Sometimes, time is of an essence in a greenfield project and microservices are known to add overhead.

How do I launch a new application quickly?

Greenfield projects can be built either in completely new companies (like a startup company), or in projects run within an existing company but having a lot of the properties of a startup. It is quite possible that, for example for compliance reasons, the company’s existing infrastructure is not available for deployment, leaving a project team with a completely blank slate.

Regardless of whether in a startup or as part of an existing company, such projects usually also face significant time pressure. An early software startup needs to prove, with code, that its ideas are sound. A team in an existing company often has a sponsor that may very well act in the same manner as a venture capitalist.

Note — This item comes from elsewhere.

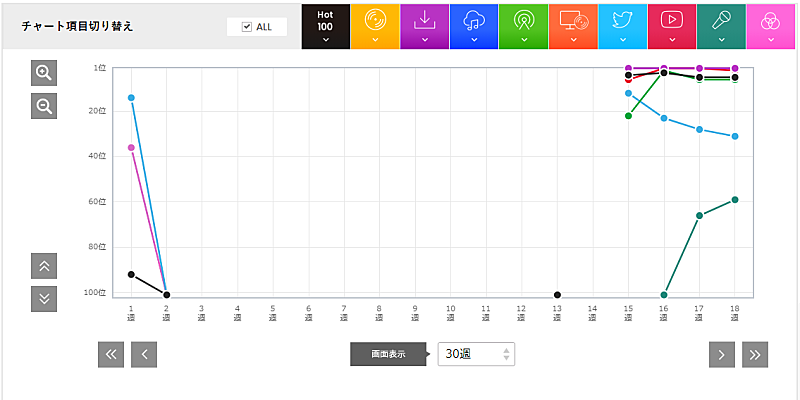
Task: Toggle the streaming cloud chart (blue icon)
Action: tap(474, 26)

In either case, time is of an essence and developing or acquiring a microservices platform to do it right the first time usually does not provide any business value at this stage. Ideas need to be proven, and whether these ideas are quickly jotted down or carefully calligraphed is of no consequence.

Therefore:

Implement a monolith first. Refactor to a microservices architecture only if the application is sufficiently complex to warrant refactoring, and after the application has proven it is worth its salt.

Teams in this situation often grab for very fast development stacks. An extremely popular choice in the startup world is, for example, Ruby on Rails with deployment on a public PaaS provider like Heroku. There is almost zero friction in moving such an application from the development environment to the production environment, and pretty much from day one the team is able to continuously release and show progress to their sponsor. With the focus on business logic, the team’s time is spent very effectively at this stage; more effectively than when the team would distract itself with doing things “the right way”, because the right way is simply not known at this stage: when the application is not successful, the right decision is to shut it down, not to rearchitect it into something more beautiful.

It’s also quite possible (and common) to containerize these “mini-monoliths”. This is not quite in conflict with the advice to implement One Service Per Container in that given the size of the application, the container footprint would still be relatively small. Grabbing a technology stack image from DockerHub and then deploying to a public Container-As-A-Service is also a quick, easy, lightweight way to get started quickly.

What does need to be kept in mind, is that if the application is successful, it will probably see more investment in terms of adding development capacity and more load in terms of usage. There will be a point in time when the initial monolith will be deemed cumbersome because neither development effort nor usage scale well with monolithic applications.

It is therefore extremely helpful if the team aims for success and keeps in mind that later on, having Hairline Cracks in the application will make breaking it up simpler. If not, a Strangler Application strategy may need to be followed to replace the monolith with new services, which is usually more expensive.

Martin Fowler first discovered this pattern.